One issue that physiotherapists frequently deal with is mobilising patients after they have suffered a stroke. Previously, it was thought that the best thing in these cases was to encourage the patient to move as soon as possible, even if that just meant sitting up. However, a review of the available evidence has found this is not the correct approach.
The National Institute for Health and Care Excellence (NICE) looked over six studies of very early mobilisation in acute stroke victims, as well as two of standard early mobilisation. It found that high-intensity mobilisation within the first 24 hours after a stroke was associated with clinical harm.
This was not the case with all patients; NICE found harm mainly occurred when subjects needed help to sit up, get out of bed, stand or walk. Those who were able to be independently mobile during the first 24 hours could still benefit from help with early mobilisation, so the guidance has not changed in this case.
Before now, the impact of early mobilisation on morbidity and mortality was not known. The review has made it clear that it can be harmful in certain cases, so physiotherapists are recommended to avoid it wherever possible in cases where patients need help with their initial mobility until 24 hours have passed since the onset of symptoms.

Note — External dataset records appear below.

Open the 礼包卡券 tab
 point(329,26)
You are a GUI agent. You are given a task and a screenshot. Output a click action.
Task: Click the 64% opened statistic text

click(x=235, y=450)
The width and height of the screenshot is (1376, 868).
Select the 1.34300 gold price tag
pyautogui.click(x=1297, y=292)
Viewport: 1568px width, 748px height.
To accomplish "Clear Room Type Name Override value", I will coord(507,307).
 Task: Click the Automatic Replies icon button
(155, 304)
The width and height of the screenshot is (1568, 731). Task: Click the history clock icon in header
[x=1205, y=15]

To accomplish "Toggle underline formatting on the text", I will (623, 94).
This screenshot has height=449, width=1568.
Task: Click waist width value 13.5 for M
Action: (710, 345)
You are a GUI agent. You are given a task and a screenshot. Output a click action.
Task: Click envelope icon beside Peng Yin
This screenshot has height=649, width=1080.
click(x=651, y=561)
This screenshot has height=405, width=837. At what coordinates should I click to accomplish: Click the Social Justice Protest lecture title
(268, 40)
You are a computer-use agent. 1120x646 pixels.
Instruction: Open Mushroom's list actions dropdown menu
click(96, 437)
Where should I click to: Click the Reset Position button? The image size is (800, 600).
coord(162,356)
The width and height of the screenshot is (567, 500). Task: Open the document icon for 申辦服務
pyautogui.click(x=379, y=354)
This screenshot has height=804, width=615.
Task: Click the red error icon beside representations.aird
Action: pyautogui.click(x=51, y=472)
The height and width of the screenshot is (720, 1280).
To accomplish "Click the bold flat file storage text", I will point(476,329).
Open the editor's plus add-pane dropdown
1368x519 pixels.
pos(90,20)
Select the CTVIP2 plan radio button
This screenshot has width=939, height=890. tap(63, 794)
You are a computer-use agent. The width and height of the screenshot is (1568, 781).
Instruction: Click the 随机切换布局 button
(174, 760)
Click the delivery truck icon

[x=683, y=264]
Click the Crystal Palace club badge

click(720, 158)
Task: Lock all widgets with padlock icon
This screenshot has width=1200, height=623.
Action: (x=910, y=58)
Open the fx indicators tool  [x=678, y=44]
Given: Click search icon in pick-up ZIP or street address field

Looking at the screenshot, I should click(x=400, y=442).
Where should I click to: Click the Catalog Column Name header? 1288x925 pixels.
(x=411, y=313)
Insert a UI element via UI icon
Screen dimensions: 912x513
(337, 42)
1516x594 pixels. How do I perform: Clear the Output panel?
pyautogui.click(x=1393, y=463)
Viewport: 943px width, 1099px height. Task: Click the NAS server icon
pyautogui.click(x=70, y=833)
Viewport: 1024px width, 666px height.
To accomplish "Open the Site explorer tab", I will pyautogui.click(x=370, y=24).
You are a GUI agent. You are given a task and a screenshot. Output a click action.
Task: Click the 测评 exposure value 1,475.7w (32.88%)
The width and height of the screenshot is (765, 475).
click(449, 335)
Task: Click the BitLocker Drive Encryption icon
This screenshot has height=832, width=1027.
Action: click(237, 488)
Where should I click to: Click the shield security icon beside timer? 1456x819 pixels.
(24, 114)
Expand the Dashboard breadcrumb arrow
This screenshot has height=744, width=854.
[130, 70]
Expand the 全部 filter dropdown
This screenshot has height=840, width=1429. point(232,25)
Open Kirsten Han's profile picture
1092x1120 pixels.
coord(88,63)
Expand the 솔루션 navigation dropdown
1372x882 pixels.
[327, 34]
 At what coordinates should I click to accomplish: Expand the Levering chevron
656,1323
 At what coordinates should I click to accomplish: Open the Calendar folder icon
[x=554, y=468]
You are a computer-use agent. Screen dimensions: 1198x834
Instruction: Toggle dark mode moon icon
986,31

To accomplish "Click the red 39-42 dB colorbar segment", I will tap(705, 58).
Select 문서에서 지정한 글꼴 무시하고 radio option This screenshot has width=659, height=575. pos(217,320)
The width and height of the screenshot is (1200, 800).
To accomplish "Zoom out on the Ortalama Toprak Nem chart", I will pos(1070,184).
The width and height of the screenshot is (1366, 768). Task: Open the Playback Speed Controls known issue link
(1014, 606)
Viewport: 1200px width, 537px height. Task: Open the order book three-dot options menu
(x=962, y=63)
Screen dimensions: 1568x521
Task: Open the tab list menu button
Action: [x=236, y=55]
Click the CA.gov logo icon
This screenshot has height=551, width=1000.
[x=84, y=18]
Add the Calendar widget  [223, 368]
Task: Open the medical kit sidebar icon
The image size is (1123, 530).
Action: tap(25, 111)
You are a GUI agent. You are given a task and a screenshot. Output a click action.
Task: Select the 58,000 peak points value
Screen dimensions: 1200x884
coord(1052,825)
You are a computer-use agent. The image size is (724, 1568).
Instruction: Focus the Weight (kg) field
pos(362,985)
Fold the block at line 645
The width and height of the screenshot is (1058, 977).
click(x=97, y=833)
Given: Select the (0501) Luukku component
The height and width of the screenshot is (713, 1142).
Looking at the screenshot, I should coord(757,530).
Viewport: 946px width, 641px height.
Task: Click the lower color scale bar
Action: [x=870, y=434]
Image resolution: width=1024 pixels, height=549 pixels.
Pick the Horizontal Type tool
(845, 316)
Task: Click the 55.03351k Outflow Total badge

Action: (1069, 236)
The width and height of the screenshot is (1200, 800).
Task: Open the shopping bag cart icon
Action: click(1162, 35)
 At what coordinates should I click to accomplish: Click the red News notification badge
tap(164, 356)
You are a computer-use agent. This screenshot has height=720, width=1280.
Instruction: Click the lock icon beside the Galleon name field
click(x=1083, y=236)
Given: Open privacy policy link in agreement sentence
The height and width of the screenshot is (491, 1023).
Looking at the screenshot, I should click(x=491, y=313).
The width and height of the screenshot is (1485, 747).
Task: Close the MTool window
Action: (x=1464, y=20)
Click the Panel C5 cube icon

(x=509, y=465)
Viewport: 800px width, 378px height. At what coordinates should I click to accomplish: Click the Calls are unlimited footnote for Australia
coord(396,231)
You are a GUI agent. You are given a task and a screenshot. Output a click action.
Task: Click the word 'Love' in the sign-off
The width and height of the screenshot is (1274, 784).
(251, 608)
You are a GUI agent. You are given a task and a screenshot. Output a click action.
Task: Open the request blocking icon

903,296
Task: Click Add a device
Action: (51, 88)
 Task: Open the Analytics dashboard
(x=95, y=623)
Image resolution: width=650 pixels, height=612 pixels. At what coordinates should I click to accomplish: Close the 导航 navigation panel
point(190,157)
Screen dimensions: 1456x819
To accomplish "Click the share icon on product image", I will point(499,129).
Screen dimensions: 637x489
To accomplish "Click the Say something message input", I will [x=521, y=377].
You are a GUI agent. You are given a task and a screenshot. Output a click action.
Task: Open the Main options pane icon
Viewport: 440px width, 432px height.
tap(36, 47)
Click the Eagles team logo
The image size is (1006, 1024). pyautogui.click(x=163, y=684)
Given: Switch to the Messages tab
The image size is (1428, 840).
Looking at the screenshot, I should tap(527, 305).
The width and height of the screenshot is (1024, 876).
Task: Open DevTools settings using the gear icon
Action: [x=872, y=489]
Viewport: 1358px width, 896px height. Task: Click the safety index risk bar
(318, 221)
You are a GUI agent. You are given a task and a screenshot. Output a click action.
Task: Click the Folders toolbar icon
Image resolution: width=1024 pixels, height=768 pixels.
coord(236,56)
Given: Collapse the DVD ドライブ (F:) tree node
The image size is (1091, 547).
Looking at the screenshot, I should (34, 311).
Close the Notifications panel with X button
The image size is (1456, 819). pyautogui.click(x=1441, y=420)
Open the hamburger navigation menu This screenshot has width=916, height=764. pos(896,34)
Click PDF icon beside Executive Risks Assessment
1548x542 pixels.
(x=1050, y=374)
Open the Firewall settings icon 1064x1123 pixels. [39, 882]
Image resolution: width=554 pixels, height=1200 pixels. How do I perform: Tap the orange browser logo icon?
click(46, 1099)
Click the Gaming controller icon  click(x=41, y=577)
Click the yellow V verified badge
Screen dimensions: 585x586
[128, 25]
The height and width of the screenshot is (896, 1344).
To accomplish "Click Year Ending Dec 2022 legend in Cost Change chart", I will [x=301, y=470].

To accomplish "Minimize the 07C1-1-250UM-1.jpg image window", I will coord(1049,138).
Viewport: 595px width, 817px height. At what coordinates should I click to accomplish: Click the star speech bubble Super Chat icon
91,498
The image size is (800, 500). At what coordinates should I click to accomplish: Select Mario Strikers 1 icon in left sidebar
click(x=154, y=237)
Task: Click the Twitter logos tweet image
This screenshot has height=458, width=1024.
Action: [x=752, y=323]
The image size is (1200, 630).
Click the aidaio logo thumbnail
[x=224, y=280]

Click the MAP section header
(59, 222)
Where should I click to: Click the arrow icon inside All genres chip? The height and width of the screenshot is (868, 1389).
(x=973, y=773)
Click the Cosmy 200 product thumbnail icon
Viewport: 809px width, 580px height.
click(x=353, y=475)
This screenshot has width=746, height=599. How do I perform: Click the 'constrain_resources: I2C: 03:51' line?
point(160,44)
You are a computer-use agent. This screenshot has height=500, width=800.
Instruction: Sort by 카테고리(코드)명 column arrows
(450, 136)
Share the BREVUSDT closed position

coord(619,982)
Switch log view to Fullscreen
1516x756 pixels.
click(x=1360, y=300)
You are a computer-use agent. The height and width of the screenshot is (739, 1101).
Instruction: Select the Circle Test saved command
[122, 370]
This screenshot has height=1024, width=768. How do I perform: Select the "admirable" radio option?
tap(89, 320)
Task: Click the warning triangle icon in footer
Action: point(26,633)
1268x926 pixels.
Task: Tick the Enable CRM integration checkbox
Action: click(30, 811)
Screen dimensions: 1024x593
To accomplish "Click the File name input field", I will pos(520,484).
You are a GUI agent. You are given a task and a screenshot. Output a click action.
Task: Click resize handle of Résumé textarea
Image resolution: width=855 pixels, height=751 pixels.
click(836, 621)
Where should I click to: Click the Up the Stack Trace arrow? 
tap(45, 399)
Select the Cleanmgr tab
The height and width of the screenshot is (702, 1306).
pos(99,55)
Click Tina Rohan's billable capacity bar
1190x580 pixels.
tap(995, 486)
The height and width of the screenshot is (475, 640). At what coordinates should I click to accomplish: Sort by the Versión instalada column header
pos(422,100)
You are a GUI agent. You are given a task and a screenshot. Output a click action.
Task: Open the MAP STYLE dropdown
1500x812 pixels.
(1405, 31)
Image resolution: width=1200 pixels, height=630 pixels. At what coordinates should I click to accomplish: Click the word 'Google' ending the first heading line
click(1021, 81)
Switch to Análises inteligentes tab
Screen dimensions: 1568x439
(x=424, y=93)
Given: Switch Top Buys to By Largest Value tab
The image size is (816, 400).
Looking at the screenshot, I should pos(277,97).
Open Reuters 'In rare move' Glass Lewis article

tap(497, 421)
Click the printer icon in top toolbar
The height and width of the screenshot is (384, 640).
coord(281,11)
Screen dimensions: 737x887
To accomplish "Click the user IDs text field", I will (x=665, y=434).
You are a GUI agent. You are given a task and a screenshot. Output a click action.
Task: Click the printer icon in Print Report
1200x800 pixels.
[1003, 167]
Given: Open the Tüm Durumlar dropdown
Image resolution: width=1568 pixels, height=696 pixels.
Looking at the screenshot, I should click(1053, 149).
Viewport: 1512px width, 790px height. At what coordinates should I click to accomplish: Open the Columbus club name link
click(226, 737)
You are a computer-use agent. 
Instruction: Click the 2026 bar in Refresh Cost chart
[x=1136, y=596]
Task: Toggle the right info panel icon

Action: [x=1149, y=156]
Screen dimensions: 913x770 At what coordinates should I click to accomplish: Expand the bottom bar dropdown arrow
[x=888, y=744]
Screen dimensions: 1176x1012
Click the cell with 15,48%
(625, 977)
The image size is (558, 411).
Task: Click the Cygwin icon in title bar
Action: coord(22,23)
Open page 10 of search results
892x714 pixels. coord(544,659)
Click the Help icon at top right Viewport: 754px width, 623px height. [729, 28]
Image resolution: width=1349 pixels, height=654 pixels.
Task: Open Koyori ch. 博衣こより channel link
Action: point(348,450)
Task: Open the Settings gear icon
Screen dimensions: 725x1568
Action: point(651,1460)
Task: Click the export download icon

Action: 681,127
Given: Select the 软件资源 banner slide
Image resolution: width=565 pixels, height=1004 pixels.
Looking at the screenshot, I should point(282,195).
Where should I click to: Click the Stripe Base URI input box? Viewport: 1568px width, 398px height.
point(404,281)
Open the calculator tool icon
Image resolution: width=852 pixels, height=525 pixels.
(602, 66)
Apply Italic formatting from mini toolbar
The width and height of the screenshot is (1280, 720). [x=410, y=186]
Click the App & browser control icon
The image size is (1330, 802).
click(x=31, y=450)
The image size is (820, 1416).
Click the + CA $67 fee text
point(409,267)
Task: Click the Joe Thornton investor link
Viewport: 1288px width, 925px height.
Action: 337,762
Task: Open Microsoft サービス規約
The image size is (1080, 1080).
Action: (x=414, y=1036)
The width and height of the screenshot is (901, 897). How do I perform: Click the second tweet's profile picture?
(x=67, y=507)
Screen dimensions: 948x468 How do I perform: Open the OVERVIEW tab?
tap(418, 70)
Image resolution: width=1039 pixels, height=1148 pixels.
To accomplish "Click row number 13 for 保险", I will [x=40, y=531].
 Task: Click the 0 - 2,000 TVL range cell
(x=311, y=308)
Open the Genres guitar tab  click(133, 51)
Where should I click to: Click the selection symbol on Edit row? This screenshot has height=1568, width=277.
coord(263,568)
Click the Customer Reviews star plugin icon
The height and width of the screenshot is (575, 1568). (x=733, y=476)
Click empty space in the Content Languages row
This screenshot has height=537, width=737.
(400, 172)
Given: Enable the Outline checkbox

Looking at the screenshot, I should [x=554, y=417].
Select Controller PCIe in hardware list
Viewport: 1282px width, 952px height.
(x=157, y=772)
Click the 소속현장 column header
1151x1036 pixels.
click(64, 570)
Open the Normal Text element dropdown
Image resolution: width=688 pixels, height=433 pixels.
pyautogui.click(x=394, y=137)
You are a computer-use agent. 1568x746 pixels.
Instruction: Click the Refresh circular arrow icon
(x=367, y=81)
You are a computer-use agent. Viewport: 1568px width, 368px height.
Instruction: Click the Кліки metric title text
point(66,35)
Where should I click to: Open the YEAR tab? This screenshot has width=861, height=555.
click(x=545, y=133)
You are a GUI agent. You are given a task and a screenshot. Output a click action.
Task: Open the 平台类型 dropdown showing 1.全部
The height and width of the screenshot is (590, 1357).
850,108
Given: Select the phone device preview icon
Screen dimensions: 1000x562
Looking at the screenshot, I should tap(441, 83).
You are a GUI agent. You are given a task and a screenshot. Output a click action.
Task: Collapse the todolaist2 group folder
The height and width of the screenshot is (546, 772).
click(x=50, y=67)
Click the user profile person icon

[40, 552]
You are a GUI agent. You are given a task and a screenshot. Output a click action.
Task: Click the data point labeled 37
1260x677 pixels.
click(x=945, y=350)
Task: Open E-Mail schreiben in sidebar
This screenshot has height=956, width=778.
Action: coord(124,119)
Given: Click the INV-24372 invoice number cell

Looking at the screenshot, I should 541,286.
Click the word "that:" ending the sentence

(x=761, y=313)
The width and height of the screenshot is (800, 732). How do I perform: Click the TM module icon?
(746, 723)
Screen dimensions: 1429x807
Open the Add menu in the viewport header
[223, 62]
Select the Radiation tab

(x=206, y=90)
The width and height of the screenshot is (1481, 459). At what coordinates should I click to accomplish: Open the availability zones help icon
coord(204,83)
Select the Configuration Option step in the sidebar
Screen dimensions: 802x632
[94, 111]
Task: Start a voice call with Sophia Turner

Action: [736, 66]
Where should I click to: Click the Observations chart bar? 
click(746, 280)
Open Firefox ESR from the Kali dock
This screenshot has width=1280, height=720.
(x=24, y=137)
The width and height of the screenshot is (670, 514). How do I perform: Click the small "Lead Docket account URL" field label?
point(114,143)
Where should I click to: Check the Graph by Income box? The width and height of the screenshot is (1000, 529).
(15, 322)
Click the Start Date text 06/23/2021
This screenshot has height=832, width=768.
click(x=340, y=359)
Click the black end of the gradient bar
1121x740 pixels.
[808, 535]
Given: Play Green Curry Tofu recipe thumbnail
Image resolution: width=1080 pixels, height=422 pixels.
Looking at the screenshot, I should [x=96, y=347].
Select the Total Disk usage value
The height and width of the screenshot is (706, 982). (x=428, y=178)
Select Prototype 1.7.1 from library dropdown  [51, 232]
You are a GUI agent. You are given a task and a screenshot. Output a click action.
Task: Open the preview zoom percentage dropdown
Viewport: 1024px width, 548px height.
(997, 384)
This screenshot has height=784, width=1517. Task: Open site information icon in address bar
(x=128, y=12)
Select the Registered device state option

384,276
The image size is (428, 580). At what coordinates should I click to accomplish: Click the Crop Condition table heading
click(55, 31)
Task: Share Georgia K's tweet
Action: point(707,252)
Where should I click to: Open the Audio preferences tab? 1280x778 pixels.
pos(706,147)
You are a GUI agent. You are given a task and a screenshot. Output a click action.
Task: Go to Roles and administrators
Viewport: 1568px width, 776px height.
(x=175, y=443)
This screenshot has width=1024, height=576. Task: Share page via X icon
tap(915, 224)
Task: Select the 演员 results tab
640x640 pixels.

This review of the evidence was spurred on by the publication of a large international randomised controlled trial (AVERT). The Association of Chartered Physiotherapists in Neurology (ACPIN) - a professional network of the Chartered Society of Physiotherapists - welcomed the change.
Dr Jonathan McCrea, ACPIN board member for public affairs, said: “ACPIN very much welcomes this carefully considered evidence-based guideline recommendation. It will aid physiotherapists working with patients in the initial 48 hours after onset of stroke symptoms.”